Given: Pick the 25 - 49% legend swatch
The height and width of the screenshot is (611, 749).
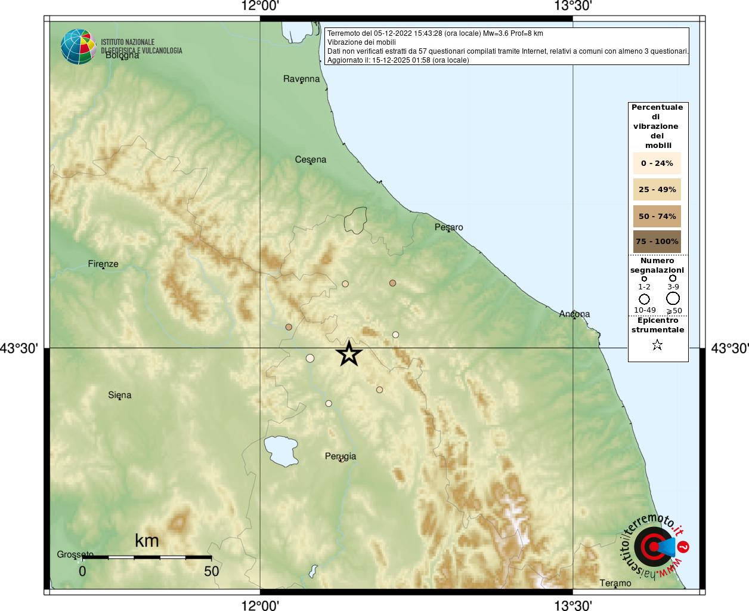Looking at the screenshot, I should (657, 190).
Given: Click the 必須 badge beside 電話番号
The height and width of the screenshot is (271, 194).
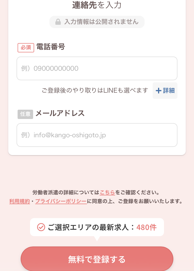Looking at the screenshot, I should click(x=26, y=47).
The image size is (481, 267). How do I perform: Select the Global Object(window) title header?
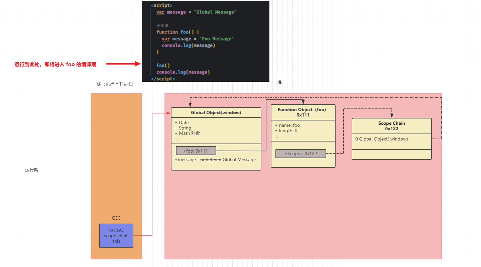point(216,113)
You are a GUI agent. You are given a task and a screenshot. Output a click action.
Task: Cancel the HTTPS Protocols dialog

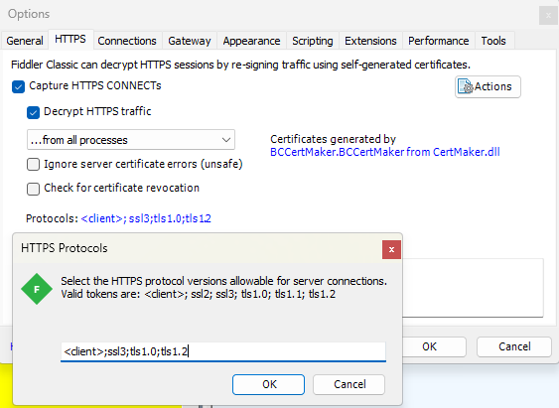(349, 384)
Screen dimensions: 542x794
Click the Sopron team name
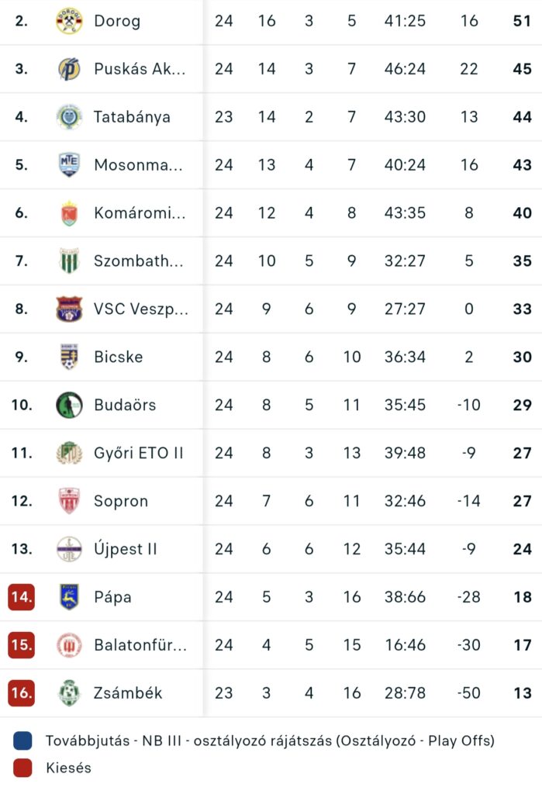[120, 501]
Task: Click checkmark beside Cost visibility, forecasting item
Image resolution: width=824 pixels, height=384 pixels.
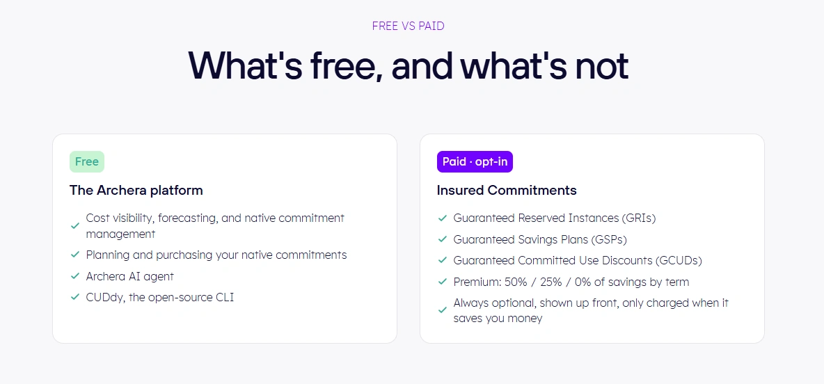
——————————
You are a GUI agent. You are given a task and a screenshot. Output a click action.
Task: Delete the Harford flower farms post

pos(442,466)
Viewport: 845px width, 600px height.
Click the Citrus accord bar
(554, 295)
——————————
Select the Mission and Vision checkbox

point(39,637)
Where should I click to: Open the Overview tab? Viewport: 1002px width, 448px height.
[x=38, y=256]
——————————
DIRECTIONS – Of the records above, print only the lines from the one containing "Given: Pick the 25 - 49% legend swatch" through the one containing "Given: Click the 必須 badge beside 電話番号", inclusive and unaltered, leaving out pictures.

ANSWER AREA –
Given: Pick the 25 - 49% legend swatch
The height and width of the screenshot is (611, 749).
Looking at the screenshot, I should (657, 190).
Given: Click the 必須 badge beside 電話番号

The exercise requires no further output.